Transcribe each entry exactly, without pictures.

Extracted data entries

+===+

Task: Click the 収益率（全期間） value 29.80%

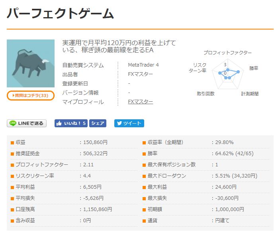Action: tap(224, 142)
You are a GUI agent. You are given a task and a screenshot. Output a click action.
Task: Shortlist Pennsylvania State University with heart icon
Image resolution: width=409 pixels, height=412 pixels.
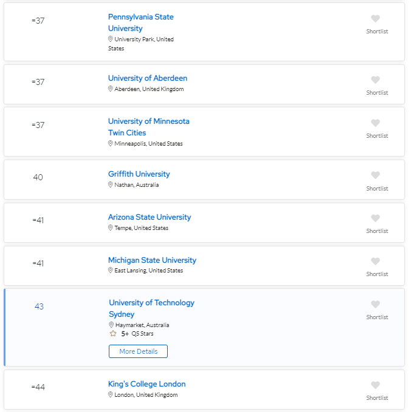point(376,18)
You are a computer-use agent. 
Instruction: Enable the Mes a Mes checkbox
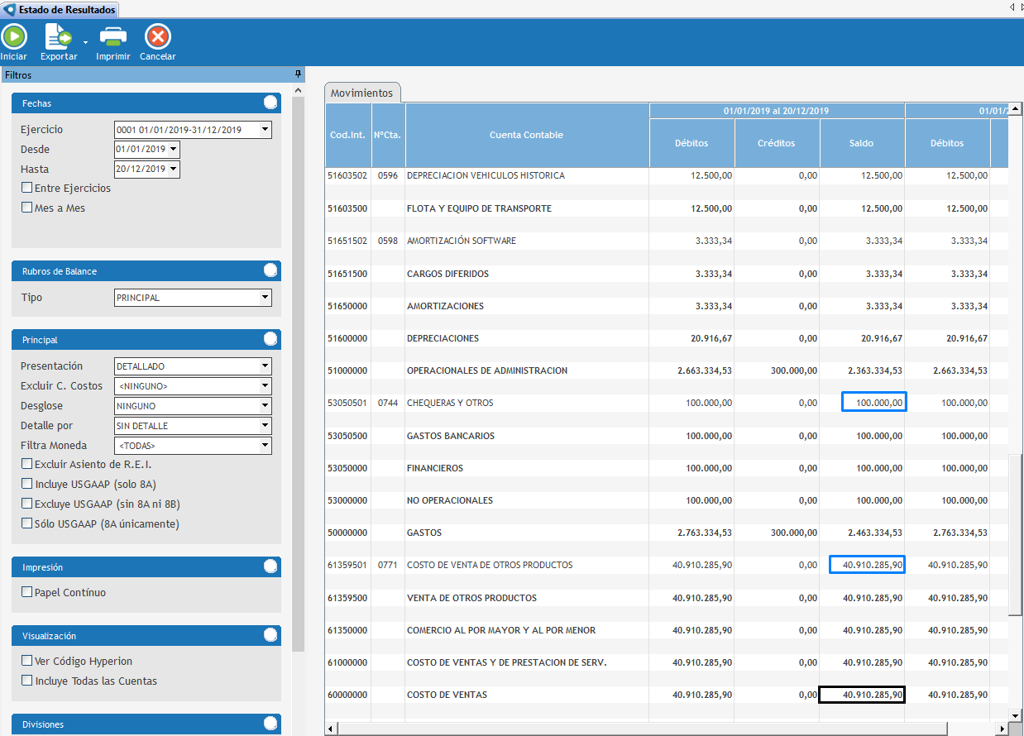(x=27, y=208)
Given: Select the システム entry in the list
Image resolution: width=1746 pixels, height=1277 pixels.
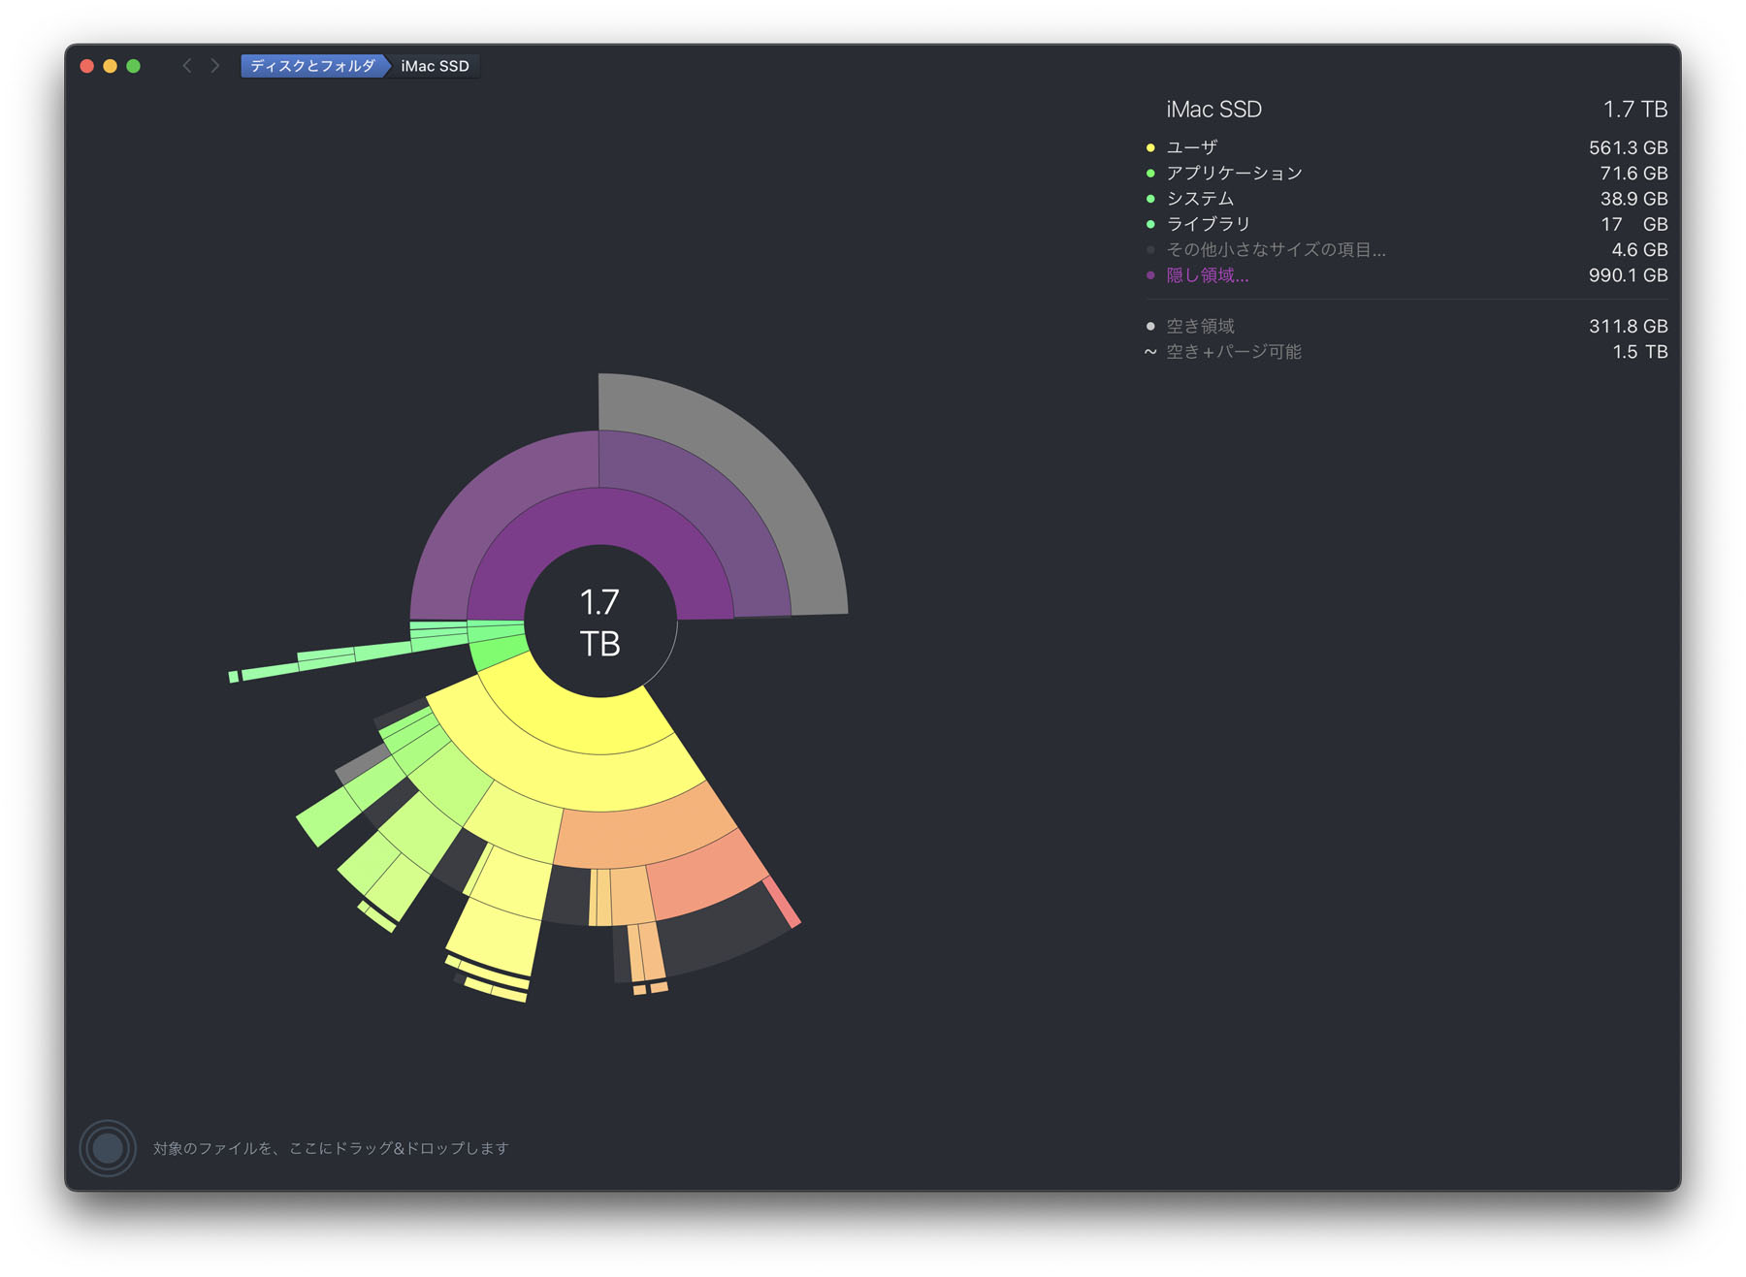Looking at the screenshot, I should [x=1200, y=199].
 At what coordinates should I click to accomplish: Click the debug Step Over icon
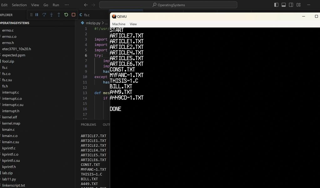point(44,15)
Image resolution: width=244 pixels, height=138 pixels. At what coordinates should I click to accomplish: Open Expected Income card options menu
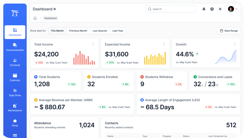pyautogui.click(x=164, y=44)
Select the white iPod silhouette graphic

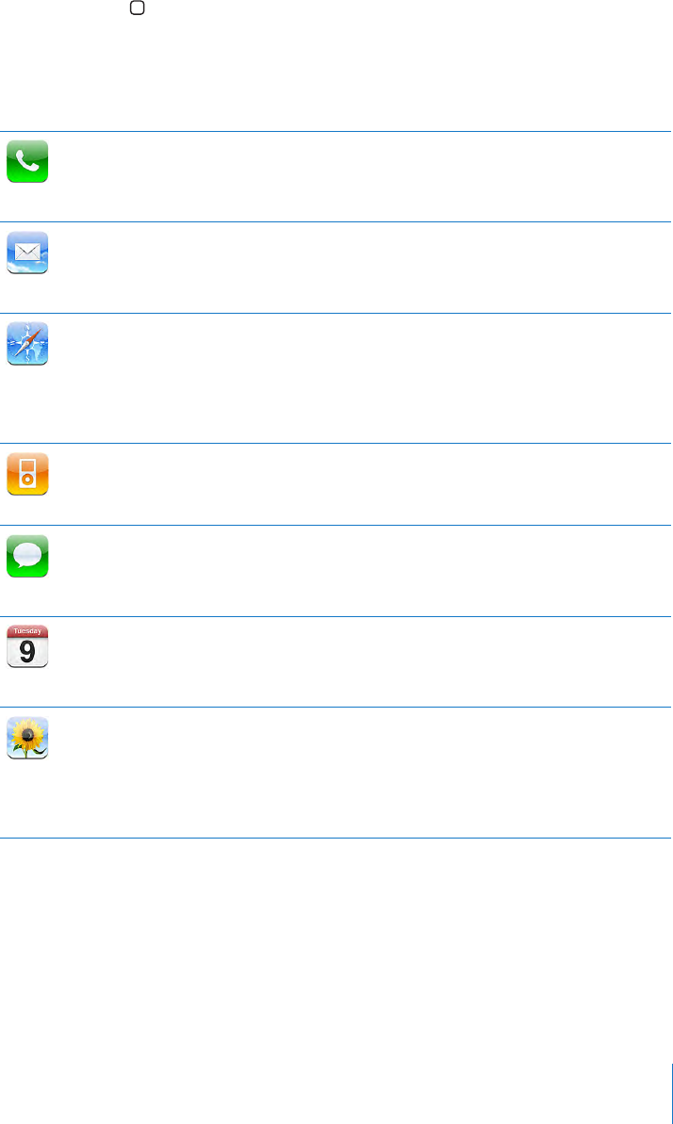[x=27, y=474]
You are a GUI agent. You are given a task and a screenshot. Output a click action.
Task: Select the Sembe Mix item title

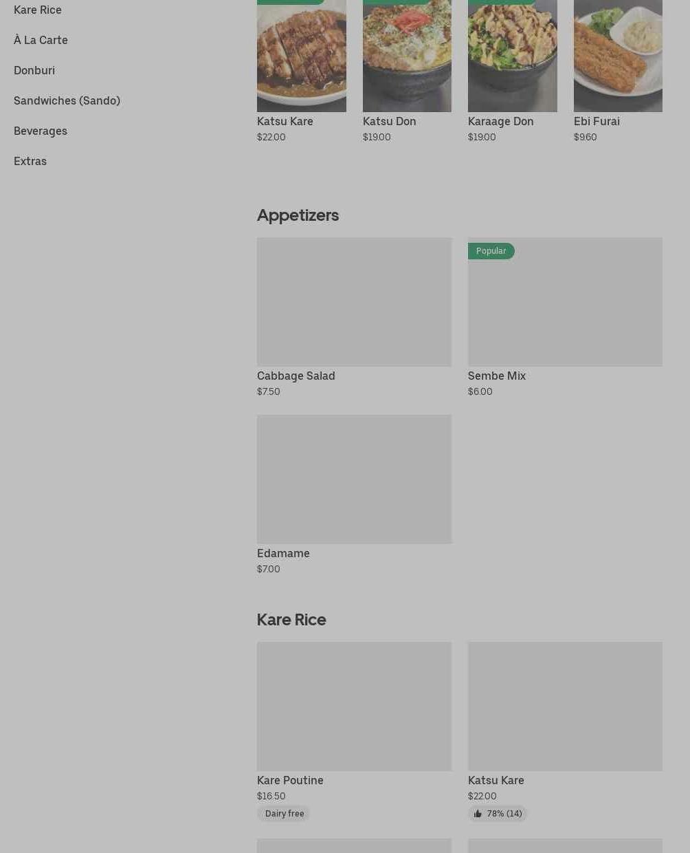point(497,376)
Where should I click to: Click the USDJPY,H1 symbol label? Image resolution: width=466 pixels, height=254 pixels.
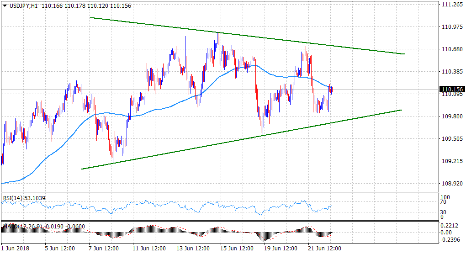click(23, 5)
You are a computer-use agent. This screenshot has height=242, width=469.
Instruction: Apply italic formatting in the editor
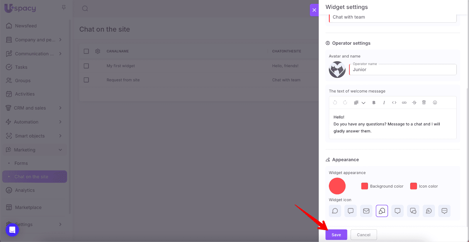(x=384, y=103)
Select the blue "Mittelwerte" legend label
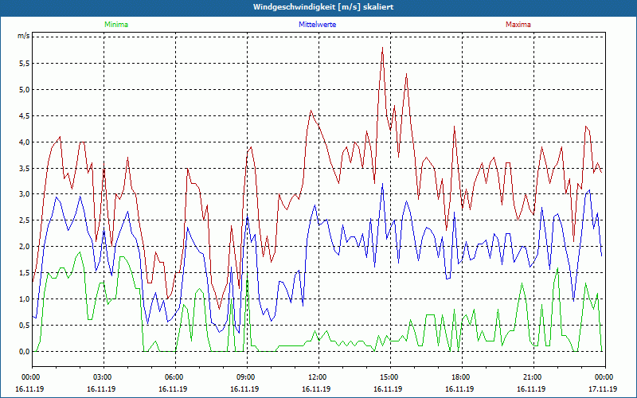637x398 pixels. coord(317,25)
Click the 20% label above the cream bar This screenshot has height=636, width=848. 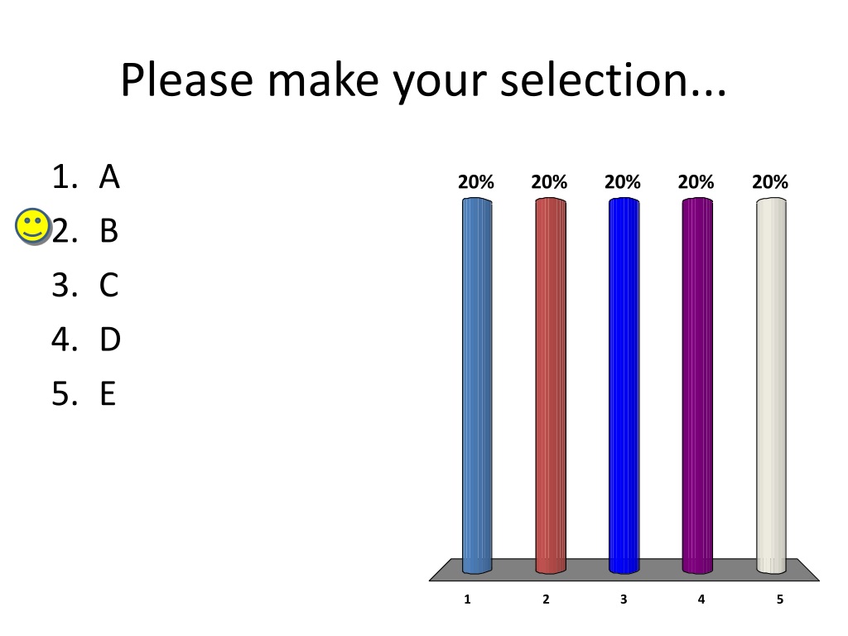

+===+

#### [RESPONSE BELOW]
Task: Click the 収益率（全期間） value 29.80%

Action: tap(224, 142)
You are a GUI agent. You are given a task and a screenshot. Output a click action.
Task: Shortlist Pennsylvania State University with heart icon
Image resolution: width=409 pixels, height=412 pixels.
point(376,18)
You are a computer-use agent. 
Instruction: Enable the Mes a Mes checkbox
(x=27, y=208)
Given: Select the システム entry in the list
Image resolution: width=1746 pixels, height=1277 pixels.
Looking at the screenshot, I should [x=1200, y=199].
 At what coordinates should I click to accomplish: Click the debug Step Over icon
point(44,15)
Image resolution: width=244 pixels, height=138 pixels. At what coordinates should I click to accomplish: Open Expected Income card options menu
pyautogui.click(x=164, y=44)
Select the white iPod silhouette graphic

[x=27, y=474]
You are a GUI agent. You are given a task and a screenshot. Output a click action.
Task: Select the Sembe Mix item title

point(497,376)
Where should I click to: Click the USDJPY,H1 symbol label? Image resolution: width=466 pixels, height=254 pixels.
click(23, 5)
You are a computer-use agent. This screenshot has height=242, width=469.
Instruction: Apply italic formatting in the editor
(x=384, y=103)
Select the blue "Mittelwerte" legend label
637x398 pixels. coord(317,25)
Click the 20% label above the cream bar This screenshot has height=636, width=848. 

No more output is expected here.